MBA MBA;289189 wrote:I know there was a thread on 'how much is enough' (or something like that) but this one is where I want to ask the following:
I'm by no means rich (or at least don't consider myself to be, although no doubt the social justice warriors will tell me I am), but there's a chance that within 10 years, fingers crossed, we will have enough to pay off/seriously pay down the mortgage, and generate an income of £30-40k pa between the two of us without taking any meaningful risk.
My intention at this point was to stay mainly in equities i.e. 60-80% and stay in equities for life via a bog standard global tracker. Im now thinking maybe I dont take that risk of another 'black swan' like risk, and one which this time government's cannot sheild us from i.e. QE after GFC and Covid.
Maybe I dont try and grow my wealth anymore and just call it a day (assuming between now and the next 10 years we dont have WWIII)
Have you done anything like the above?
This is coming the question from another angle.
I would try and not cross my fingers! I prefer a SWAG (scientific wild ar** guess) better than the option without the S. Then you can refine it later.

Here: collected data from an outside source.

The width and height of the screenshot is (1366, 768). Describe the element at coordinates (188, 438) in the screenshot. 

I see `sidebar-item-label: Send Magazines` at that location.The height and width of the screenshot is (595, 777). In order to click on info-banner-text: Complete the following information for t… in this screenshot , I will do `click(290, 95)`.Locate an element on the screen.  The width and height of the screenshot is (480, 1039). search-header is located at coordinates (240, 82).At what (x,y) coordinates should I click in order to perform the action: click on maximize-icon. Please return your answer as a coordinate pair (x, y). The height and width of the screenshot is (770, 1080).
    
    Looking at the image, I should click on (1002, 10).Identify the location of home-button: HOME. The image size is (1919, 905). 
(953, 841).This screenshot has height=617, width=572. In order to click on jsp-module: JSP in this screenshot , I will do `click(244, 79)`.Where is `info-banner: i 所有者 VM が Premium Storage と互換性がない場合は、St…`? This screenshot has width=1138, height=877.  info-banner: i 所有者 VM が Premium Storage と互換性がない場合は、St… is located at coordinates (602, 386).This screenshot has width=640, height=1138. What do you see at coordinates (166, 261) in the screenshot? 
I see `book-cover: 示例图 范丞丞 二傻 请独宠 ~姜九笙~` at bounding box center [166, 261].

Trying to get a handle on cost of your 'everyday lifestyle' is an important aspect of answering this question and dividing this into the i) Essential Costs (food, elec, gas, broadband, mortgage, insurance) ii) Discretionary Costs (holidays, subscriptions (netflix, prime) car PCP, etc). This helps with bounding the 'running cost' with an upper and lower bound . A quick spreadsheet covering 6mths of expenditure will get you in the ball park. You can then think about 'swan/what if events' afterwards.
Getting to the point of Financial Independence to have the Freedom to Choose what you do next I think is a worthwhile goal. I wish this is something I had learnt earlier than I have. I want to continue working but doing the things that interest me and not beholden to a company. Also just step back and think how easy it is to walk out the company door when they probably pay your salary, contribute to a pension and perhaps provide the car, and even health plans so you can access private medical care quicker than the NHS. It is so much better when you can leave a company on your terms rather than their terms through redundancy, etc.
Take these two annual running cost numbers you have and x25 (4% draw down) or x33 (3% draw down) or bullet proof x50 (2% draw down). This will give you a quick sense on whether you have enough in the pot at the moment, and you can run this on the Essentials and Essentials+Discretionary.
With your Essential and E+D annual numbers take off annual state pension, private pensions and what is left you need your dividends to fund or dividends/capital growth. Does your current div income cover this today?
What will the current pot grow to over the next 10yrs? Multiple that by x1.62 (5% annual growth) or x1.97 (7% annual growth). Something not unreasonable for a global tracker...and high yield ETF....
Dont just think about the investment side, also think about building up 36mths of cash/equivalents (of which 6mths is emergency cash) as this is the historic average peak-trough-peak that you might pass through and dont want to have to sell into a trough.
Lots of bits that can be picked at here but it will give you and a first pass view as to whether it is feasible.
An essentials+ number that I have heard many say is about £20-25k for a couple with no mortgage.